Problem details: Reproduce the rows below word for word, omitting the pictures from your answer.

* * *

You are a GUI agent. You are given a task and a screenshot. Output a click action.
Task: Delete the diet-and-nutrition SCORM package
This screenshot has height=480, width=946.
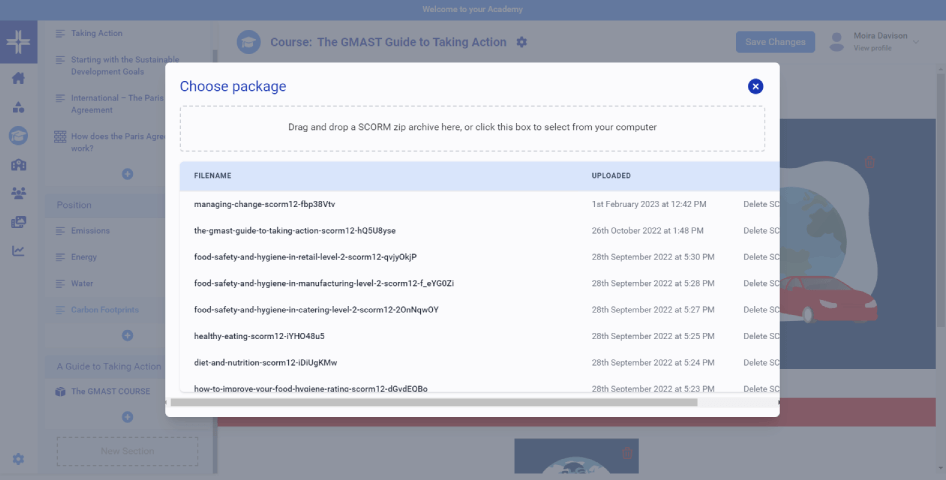click(758, 362)
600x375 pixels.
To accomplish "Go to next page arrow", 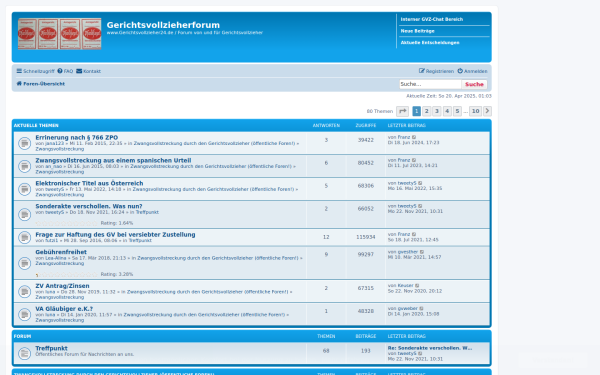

* * *

Answer for this exercise:
You are a GUI agent. You are given a task and a screenshot. Output a click action.
Task: Delete the diet-and-nutrition SCORM package
This screenshot has height=480, width=946.
click(758, 362)
600x375 pixels.
To accomplish "Go to next page arrow", 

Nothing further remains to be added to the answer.